In “The Journalist and the Murderer,” Janet Malcolm focuses on a libel suit between Jeffrey MacDonald, a convicted murderer, and the celebrity biographer he hired to write his story, as a way of examining the relationship between writer and subject. While writing this book, Malcolm was sued by one of her own subjects, Sanskrit scholar and erstwhile Freudian archivist Jeffrey Masson, who contended that Malcolm misquoted him in order to slander him. Perhaps Malcolm’s experience with Masson infused her writing with an extra dose of bitterness. In any event, in “The Journalist and the Murderer,” she sharply delineates the stakes for writer and subject:
Every journalist who is not too stupid or full of himself to notice what is going on knows that what he does is morally indefensible. He is a kind of confidence man, preying on people’s vanity, ignorance or loneliness, gaining their trust and betraying them without remorse.

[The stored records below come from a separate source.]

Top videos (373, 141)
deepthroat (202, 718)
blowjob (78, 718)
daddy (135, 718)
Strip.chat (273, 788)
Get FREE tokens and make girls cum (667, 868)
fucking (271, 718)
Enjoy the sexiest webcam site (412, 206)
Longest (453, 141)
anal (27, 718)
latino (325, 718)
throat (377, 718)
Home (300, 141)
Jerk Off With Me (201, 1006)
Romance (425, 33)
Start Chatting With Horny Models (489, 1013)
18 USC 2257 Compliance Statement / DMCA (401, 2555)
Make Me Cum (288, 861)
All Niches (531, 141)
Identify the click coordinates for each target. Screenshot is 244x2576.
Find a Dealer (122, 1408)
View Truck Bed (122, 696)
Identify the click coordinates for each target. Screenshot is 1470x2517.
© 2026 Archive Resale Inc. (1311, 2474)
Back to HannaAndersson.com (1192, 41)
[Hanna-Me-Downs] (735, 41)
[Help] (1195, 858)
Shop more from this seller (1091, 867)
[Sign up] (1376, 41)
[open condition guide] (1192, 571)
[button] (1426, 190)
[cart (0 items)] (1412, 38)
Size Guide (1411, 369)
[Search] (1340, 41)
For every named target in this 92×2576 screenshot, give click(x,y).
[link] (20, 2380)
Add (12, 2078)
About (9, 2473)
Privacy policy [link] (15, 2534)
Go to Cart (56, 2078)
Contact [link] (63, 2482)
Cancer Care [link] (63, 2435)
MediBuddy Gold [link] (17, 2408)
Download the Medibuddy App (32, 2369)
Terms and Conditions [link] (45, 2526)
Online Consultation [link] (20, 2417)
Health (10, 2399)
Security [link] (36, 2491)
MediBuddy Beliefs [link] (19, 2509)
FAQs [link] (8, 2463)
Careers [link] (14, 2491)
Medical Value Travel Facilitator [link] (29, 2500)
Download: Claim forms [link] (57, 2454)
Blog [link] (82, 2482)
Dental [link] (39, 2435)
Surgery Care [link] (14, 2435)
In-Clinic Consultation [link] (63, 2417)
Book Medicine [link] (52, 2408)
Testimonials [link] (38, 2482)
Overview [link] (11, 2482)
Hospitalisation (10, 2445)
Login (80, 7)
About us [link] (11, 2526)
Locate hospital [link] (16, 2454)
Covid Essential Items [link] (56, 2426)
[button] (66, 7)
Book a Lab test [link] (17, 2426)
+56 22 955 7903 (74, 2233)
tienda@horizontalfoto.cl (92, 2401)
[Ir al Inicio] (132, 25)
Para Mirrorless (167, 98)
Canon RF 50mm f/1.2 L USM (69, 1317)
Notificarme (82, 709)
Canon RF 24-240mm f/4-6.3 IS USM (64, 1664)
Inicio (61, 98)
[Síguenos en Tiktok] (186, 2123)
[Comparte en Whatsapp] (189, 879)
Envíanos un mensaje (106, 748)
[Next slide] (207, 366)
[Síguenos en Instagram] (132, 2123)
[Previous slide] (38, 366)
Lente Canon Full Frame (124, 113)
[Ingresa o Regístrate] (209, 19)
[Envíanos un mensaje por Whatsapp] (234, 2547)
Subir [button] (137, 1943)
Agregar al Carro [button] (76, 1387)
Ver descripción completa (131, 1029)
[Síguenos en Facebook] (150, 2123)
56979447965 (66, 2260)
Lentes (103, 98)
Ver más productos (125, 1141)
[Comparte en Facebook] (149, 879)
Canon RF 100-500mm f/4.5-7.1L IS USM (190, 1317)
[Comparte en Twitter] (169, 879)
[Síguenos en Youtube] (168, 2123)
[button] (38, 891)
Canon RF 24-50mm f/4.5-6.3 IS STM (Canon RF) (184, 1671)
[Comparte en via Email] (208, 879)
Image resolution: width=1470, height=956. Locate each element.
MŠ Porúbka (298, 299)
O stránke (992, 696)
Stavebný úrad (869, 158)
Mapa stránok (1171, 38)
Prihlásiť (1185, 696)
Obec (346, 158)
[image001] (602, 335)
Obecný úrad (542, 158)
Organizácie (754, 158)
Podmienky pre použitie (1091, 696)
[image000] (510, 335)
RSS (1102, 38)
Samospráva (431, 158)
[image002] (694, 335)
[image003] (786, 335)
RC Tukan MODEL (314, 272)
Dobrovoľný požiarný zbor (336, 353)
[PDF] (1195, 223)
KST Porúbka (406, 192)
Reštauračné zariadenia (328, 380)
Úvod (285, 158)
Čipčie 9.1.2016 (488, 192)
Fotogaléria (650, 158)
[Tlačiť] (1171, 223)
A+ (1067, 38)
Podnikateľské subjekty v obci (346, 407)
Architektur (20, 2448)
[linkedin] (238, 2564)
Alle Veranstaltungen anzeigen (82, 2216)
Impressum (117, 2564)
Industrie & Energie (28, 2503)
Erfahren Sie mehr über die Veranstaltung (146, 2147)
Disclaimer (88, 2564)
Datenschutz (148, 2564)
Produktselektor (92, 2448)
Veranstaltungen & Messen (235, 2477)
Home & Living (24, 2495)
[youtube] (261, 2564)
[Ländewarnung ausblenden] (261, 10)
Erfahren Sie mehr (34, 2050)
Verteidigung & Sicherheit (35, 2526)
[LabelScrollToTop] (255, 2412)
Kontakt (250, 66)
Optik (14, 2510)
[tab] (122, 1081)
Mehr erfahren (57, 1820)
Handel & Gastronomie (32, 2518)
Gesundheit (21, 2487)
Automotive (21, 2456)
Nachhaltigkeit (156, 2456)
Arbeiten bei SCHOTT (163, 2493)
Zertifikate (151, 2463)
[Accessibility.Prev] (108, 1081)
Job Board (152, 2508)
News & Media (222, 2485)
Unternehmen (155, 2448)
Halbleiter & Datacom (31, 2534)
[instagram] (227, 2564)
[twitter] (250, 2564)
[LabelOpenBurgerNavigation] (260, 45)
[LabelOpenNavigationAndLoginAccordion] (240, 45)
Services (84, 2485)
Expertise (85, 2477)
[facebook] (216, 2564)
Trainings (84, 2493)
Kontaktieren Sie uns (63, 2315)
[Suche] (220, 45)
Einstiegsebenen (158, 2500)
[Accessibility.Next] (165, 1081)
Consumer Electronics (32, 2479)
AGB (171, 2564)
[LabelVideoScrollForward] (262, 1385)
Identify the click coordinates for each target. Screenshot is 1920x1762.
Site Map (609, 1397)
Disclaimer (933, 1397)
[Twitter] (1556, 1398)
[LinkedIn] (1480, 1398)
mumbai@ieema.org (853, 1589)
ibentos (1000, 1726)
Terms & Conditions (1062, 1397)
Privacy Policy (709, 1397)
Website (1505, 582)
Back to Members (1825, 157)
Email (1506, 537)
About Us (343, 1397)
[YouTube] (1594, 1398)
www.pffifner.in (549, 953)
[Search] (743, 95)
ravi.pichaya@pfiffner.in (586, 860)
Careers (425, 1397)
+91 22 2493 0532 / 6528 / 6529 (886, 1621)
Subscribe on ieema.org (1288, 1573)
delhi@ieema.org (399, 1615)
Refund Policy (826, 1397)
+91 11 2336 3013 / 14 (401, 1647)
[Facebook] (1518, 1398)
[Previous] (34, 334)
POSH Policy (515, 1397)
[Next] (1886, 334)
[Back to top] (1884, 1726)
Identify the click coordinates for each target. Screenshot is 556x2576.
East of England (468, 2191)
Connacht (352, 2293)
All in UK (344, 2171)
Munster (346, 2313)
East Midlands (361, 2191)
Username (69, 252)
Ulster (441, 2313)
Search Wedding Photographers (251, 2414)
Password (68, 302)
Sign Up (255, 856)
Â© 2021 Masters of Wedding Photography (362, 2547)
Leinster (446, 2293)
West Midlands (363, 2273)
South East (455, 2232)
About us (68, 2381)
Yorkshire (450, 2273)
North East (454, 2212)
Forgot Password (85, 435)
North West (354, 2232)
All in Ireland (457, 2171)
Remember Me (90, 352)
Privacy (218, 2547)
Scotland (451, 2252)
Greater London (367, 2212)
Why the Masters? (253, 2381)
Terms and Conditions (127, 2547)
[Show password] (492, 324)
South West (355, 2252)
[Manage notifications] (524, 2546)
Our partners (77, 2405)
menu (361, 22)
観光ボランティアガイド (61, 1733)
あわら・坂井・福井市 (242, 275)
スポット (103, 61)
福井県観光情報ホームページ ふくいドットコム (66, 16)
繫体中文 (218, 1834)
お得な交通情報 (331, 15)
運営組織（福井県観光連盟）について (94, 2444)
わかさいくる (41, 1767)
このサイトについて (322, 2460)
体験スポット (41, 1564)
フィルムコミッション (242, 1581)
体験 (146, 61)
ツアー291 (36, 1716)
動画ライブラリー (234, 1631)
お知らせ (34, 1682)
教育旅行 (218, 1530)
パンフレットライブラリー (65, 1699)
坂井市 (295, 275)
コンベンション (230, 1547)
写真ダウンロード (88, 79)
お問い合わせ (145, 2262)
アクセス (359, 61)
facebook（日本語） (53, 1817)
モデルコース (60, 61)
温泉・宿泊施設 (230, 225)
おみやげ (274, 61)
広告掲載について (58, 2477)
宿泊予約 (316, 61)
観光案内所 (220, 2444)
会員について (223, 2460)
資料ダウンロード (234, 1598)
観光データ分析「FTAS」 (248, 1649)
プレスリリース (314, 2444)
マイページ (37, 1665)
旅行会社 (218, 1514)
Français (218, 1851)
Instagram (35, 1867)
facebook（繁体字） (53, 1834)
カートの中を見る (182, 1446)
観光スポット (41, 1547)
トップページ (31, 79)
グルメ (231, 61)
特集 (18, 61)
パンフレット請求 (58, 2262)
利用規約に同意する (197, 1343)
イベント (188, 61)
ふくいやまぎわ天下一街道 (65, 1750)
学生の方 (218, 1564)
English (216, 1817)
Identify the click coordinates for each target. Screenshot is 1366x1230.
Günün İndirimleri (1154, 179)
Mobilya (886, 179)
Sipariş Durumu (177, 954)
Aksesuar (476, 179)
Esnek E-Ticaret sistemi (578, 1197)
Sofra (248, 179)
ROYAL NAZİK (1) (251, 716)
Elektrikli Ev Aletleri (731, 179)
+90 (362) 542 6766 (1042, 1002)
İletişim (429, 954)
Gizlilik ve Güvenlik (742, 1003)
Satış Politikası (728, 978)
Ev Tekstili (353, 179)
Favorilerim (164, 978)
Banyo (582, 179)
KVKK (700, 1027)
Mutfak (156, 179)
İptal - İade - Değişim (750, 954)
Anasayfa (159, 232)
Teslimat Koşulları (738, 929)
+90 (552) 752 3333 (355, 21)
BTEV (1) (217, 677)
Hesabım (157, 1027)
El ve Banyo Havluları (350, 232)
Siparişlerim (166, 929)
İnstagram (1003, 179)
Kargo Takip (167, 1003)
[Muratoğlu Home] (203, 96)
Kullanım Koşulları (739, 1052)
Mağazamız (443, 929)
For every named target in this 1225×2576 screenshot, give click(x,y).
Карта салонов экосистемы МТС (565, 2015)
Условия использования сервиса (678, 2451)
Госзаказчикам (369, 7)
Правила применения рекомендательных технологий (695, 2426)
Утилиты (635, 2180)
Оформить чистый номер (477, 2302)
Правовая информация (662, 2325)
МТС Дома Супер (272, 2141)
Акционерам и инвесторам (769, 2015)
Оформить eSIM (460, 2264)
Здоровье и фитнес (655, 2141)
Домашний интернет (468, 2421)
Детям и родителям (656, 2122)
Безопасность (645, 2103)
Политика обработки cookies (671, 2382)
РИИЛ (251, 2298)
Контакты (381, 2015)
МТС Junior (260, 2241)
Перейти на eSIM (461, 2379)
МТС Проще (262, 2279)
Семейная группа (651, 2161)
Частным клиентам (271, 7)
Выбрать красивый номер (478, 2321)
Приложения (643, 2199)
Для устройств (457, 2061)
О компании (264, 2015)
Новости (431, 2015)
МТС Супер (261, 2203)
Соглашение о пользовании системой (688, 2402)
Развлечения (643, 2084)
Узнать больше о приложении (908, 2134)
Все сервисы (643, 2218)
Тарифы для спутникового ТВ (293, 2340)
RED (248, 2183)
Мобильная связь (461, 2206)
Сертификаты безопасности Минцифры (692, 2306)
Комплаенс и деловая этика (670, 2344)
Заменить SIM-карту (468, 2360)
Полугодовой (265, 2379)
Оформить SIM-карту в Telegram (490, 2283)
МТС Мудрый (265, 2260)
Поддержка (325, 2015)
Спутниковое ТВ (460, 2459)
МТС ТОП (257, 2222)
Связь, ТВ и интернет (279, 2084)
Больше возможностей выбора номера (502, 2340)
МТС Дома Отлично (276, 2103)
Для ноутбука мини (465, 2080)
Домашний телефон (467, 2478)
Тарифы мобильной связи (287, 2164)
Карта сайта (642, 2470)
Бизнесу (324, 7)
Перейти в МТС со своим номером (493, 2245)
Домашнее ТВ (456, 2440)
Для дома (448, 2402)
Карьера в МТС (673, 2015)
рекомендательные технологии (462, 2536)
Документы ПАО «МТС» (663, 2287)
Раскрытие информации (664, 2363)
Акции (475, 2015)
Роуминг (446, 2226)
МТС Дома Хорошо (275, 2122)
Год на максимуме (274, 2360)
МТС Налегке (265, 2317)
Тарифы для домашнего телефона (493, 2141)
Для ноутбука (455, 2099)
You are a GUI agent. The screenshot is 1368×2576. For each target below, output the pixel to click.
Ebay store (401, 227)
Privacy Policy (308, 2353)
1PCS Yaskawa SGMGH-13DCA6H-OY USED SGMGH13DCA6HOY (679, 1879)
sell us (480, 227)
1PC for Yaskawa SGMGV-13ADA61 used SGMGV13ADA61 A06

But Malcolm also notes that, in general, subjects have just as many selfish motives and biases as writers: “Of course, at the bottom, no subject is naive. …[E]very subject of writing knows on some level what is in store for him and remains in the relationship anyway, impelled by something stronger than his reason.”
Journalists, Malcolm reminds us, never have any intention of writing their subjects’ autobiographies for them. The subjects, however, frequently do not know this until their stories appear in print, at which point they are often disappointed or resentful:
The catastrophe suffered by the subject is no simple matter of an unflattering likeness or misrepresentation of his view; what pains him, what rankles and sometimes drives him to extremes of vengefulness, is the deception that has been practiced on him.
Lauren Slater encountered similar trouble when writing about Harvard psychologist Jerome Kagan in her recent book, “Opening Skinner’s Box,” about the controversial work of the late Harvard psychologist B.F. Skinner. (Skinner was a champion of behaviorism, a school of psychology that attributes behavior to positive reinforcement —think Pavlov’s dog—and denies the existence of free will.) Kagan, a contemporary and colleague of Skinner’s and renowned in his own right as an expert on early childhood development, knew the behaviorist for years, so he was a natural choice for Slater to interview. When she asked Kagan if he believed that free will did, in fact, exist, he ducked under his desk. “I’m under my desk,” he shouted up to her. “I’ve never gotten under my desk before. Is this not an act of free will?”
When the book was published, Kagan, along with other subjects Slater had interviewed (including Skinner’s daughter Deborah), claimed that she had misrepresented him. Specifically, he denied that he had ever gotten under his desk. (When The New York Times subsequently questioned Slater about his allegations, she was able to produce an email in which Kagan seemed to acknowledge his unusual behavior.)
Who is in the wrong here? That question is not easily answered. Ultimately, Kagan was as motivated to defend his professional views on psychology—not to mention the dignity of his public persona—as Slater was to get her story. Ultimately, the communication between subject and writer is always a double-edged sword. While writers have considerable editorial power, their subjects invariably have impressive agendas of their own and the ability to derail communication or refuse to share information. The final responsibility, however, is the writer’s: He or she is the one to reproduce the information provided by the subject for an audience. We can’t know for certain what occurred or what was said in Slater’s interview with Kagan; instead we are reliant on Slater’s account of the events.
The question then is what impels the writer. Malcolm maintains that journalists justify their dominance by invoking the phrases “freedom of speech” and “the public’s right to know,” their commitment to journalism as an art form, and—more simply—their own need to survive professionally. Another common, morally defensible answer is that one person’s truth is better than no truth at all. Nonetheless, writers have an ethical responsibility to consider the ways in which their stories may continue to affect their subjects’ lives, even long after publication.